# eclipse kopiert --> subclipe-use ändern



## kartoffelsack@home (18. Nov 2008)

Hab mir das komplette eclipse von meinem Kollegen kopiert. Starte das Eclipse mit meinem workspace. Trotzdem, wenn ich mit subversion commite, ist immer mein Kollege der Commiter. 

Wo kann ich das ändern?


----------



## dzim (18. Nov 2008)

der workspace ist das problem.
in den svn info stehn alle user-relevanten daten.
check den workspace lieber in einem separaten ordner aus. dann gehts... und auch beim benutzen von subclipse stimmts dann wieder
oder: du biegst das eben auf deinen nutzer um, aber das weiß ich grad  auch nicht mehr, wie das ging (erst einmal gemacht - ist schon ne weile her und ich hatte hilfe...)
schau mal hier rein - vielleicht findest du was an konsolenbefehlen, um es anzupassen:
http://svnbook.red-bean.com/nightly/en/index.html


----------



## kartoffelsack (18. Nov 2008)

der Workspace ist bei der eclipse-Kopie NICHT mit dabei.

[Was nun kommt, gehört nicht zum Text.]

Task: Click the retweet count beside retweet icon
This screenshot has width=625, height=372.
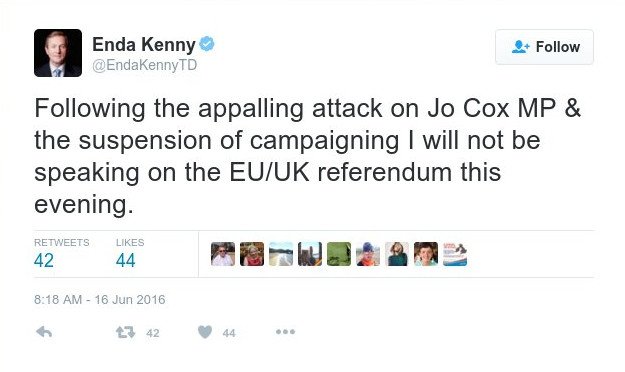Action: click(153, 333)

Wenn ich von Kommandozeile committe, ist es auch der richtige svn-user. Nur von eclipse aus nicht ...


----------



## Wildcard (18. Nov 2008)

Subclipse ist bekanntermaßen Mist. Nimm das offizielle PlugIn: Subversive


----------



## kartoffelsack (18. Nov 2008)

ich probier subversive gern mal aus. Aber schritt für schritt. Deswegen würde ich doch erstmal gern mein subclipse-Problem lösen:

Es muss doch irgendwo einstellbar sein, welchen user subclipse nimmt?!


----------



## Wildcard (18. Nov 2008)

Wenn die Einstellungen nicht vom Workspace kamen, dann sind sie im Configuration Preference Scope.
Schau mal in Eclipse_HOME/eclipse/configuration/.settings

Von aussen lässt sich nicht beurteilen wo ein PlugIn die Informationen speichert. Aber die einzig sinnvolle Location die unabhängig von User und Workspace ist, sind diese settings.


----------



## kartoffelsack (19. Nov 2008)

habs gefunden:

.keyring file löschen

(--> http://subclipse.tigris.org/faq.html#passwords)


----------